La création de « CliGNEMENTS d'EllES » s'inscrit dans une volonté de développement de l'improvisation en danse contemporaine à la Réunion. Ce qui est en jeu à travers la pratique de l'improvisation, ce que la chorégraphe nomme processus de la composition instantanée, c'est en premier lieu l'adaptation, la faculté de réagir à la perpétuelle transformation du monde par une réponse appropriée et créative. C'est donc un aspect essentiel de la composition instantanée que d'user de notre sensibilité et de notre responsabilité face à nos choix, tant du point de vue de « l'acteur » que celui du « spectateur».
Il s'agit de :
- Fabriquer et installer des aiguilles de papier dans le jardin du Conservatoire Botanique de Mascarin
- Produire une forme dansée et jouée dans cette installation
- Réaliser une création lumière en résidence au Séchoir
- Diffuser les deux formes: «CliGNEMENT D'EllES au jardin» et «CliGNEMENT D'EllES dans la boite noire»
Danse avec les aiguilles
"L'aiguille des travaux de dames, par le changement d'échelle, devient à la fois lance guerrière et idole féminine. Les aiguilles gesticulent, elles piquent, elles assemblent, elles lient, et leur tâche accomplie, elles s'envolent."
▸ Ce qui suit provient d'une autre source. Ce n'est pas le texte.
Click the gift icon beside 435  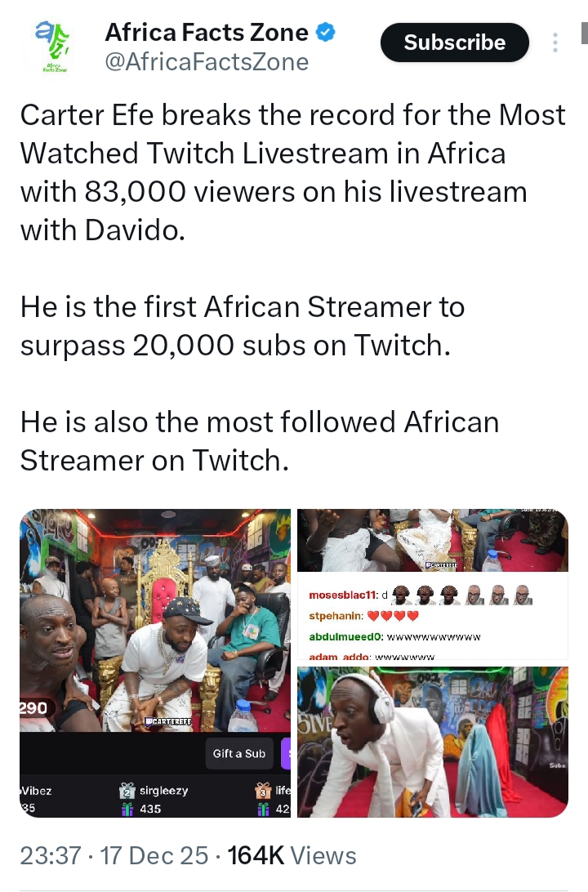pos(127,809)
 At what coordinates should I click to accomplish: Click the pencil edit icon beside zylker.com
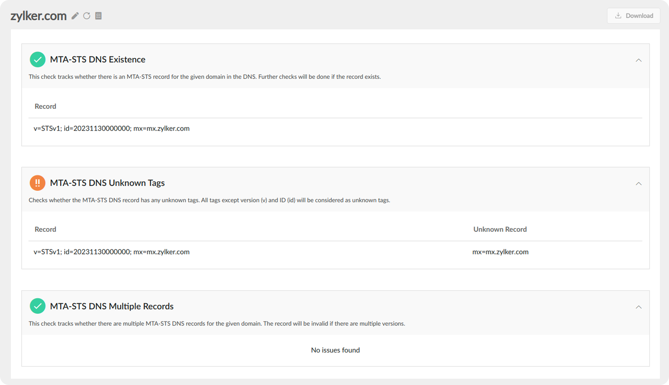(x=75, y=16)
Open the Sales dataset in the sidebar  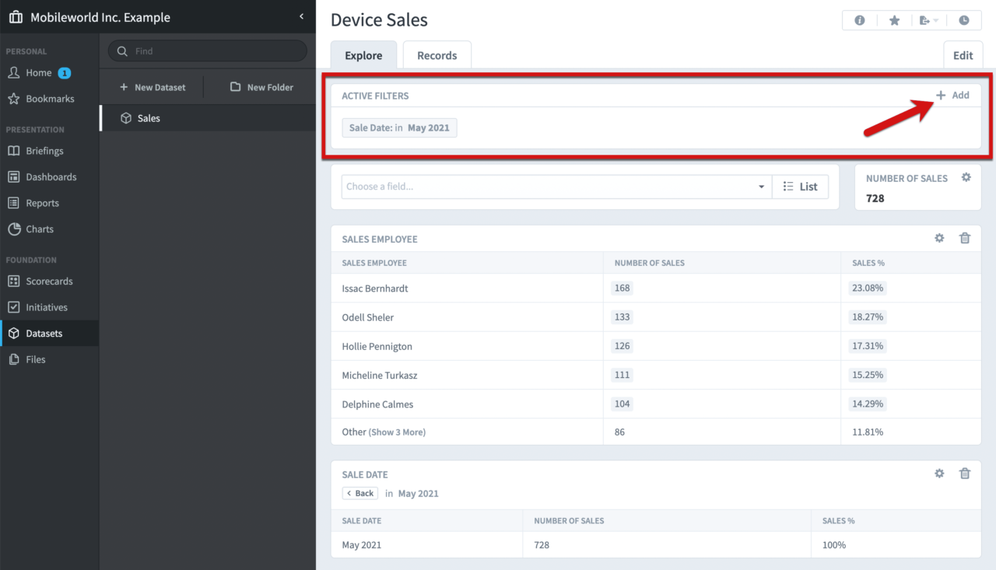click(x=149, y=117)
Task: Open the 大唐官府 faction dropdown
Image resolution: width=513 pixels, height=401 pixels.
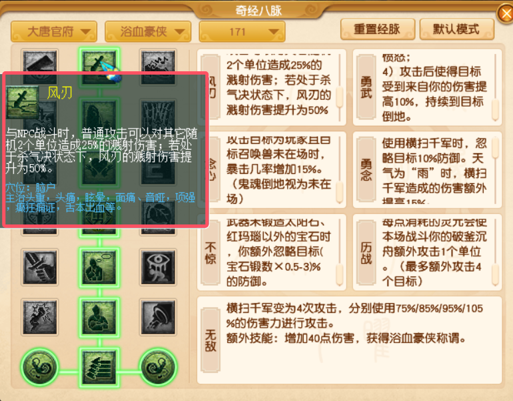Action: [x=54, y=32]
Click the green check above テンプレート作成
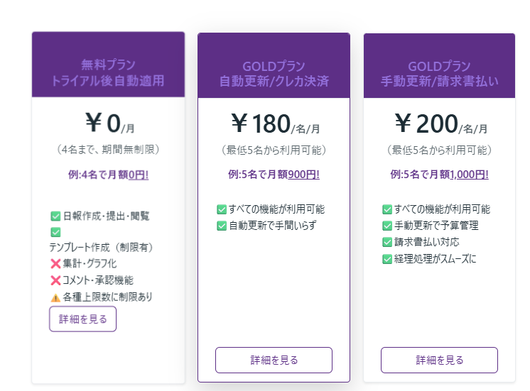 (x=55, y=232)
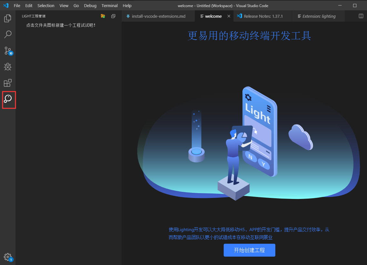
Task: Open the Manage gear icon
Action: click(8, 257)
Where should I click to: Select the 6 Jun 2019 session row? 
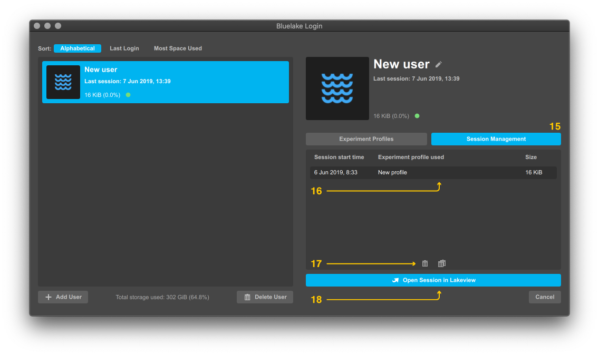pyautogui.click(x=432, y=173)
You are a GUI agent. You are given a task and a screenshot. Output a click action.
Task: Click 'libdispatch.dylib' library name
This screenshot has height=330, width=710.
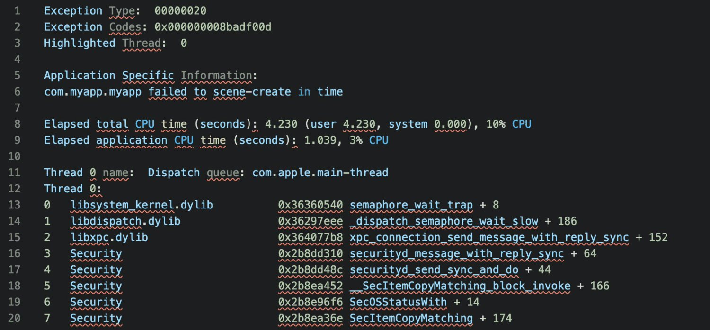(125, 221)
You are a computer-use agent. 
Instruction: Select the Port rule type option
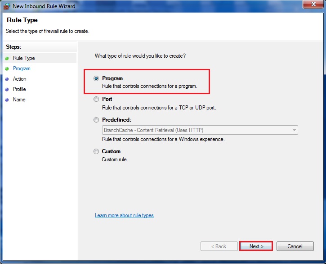96,99
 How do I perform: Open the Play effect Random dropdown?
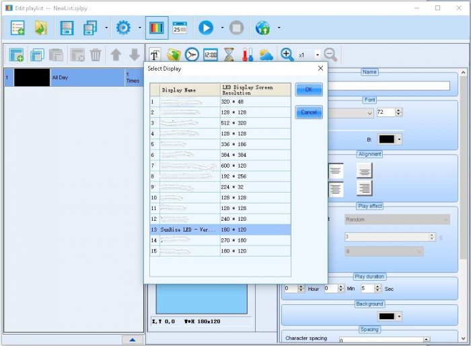396,219
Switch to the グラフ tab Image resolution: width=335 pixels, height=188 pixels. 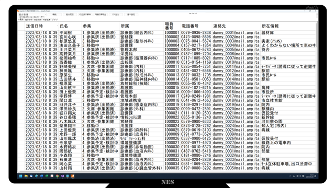click(x=54, y=20)
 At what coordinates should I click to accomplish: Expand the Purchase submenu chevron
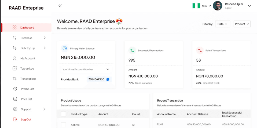[x=45, y=38]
La matière "solide" des aiguilles de papier, leur texture, résonnent comme la matière osseuse. En apparence minérales tout comme l'os, les aiguilles dégagent une vibration initiée par le mouvement. En les touchant, elles s'animent et délivrent leur secret. Comme un lego, elles peuvent être disposées sous toutes les formes géométriques et deviennent matière à construire et déconstruire l'espace.
La fusion des matières : le contraste entre la rigidité et l'apparente solidité des sculptures et la fluidité des mouvements de la danseuse, qui s'immisce sous "la pluie" des aiguilles, l'effleure, s'enroule, se mêle et se démêle, joue avec elle, provoque la jubilation et entraîne le spectateur dans un imaginaire sans fin.